> Stored data entries:
# # #
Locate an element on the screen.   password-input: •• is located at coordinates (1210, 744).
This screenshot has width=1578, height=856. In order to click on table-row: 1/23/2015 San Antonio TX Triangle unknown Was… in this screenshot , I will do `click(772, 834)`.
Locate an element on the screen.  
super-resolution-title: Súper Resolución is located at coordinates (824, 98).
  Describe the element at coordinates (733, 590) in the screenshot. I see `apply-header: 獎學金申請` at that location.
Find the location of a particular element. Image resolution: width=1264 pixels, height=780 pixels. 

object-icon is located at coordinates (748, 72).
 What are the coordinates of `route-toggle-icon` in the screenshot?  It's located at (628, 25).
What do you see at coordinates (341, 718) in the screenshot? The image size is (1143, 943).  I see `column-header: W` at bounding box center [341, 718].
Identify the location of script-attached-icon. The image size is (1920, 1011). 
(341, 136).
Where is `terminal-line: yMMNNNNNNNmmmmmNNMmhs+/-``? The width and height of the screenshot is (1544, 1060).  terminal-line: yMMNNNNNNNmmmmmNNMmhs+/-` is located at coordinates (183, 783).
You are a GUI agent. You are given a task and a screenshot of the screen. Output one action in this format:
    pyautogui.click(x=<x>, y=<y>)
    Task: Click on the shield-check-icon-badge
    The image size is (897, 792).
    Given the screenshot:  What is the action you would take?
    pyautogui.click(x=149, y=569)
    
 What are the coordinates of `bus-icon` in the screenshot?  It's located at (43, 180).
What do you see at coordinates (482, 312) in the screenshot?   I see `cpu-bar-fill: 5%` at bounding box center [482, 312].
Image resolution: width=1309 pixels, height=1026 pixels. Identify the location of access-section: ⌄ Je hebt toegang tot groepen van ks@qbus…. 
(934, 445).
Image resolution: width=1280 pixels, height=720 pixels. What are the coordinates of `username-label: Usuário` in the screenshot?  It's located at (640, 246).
# # #
> What needs to be done:
Return every line of the records above verbatim.

> Task output:
Locate an element on the screen.   password-input: •• is located at coordinates (1210, 744).
This screenshot has width=1578, height=856. In order to click on table-row: 1/23/2015 San Antonio TX Triangle unknown Was… in this screenshot , I will do `click(772, 834)`.
Locate an element on the screen.  
super-resolution-title: Súper Resolución is located at coordinates (824, 98).
  Describe the element at coordinates (733, 590) in the screenshot. I see `apply-header: 獎學金申請` at that location.
Find the location of a particular element. Image resolution: width=1264 pixels, height=780 pixels. 

object-icon is located at coordinates (748, 72).
 What are the coordinates of `route-toggle-icon` in the screenshot?  It's located at (628, 25).
What do you see at coordinates (341, 718) in the screenshot? The image size is (1143, 943).  I see `column-header: W` at bounding box center [341, 718].
Identify the location of script-attached-icon. The image size is (1920, 1011). 
(341, 136).
Where is `terminal-line: yMMNNNNNNNmmmmmNNMmhs+/-``? The width and height of the screenshot is (1544, 1060).  terminal-line: yMMNNNNNNNmmmmmNNMmhs+/-` is located at coordinates (183, 783).
You are a GUI agent. You are given a task and a screenshot of the screen. Output one action in this format:
    pyautogui.click(x=<x>, y=<y>)
    Task: Click on the shield-check-icon-badge
    The image size is (897, 792).
    Given the screenshot:  What is the action you would take?
    pyautogui.click(x=149, y=569)
    
 What are the coordinates of `bus-icon` in the screenshot?  It's located at (43, 180).
What do you see at coordinates (482, 312) in the screenshot?   I see `cpu-bar-fill: 5%` at bounding box center [482, 312].
Image resolution: width=1309 pixels, height=1026 pixels. Identify the location of access-section: ⌄ Je hebt toegang tot groepen van ks@qbus…. 
(934, 445).
Image resolution: width=1280 pixels, height=720 pixels. What are the coordinates of `username-label: Usuário` in the screenshot?  It's located at (640, 246).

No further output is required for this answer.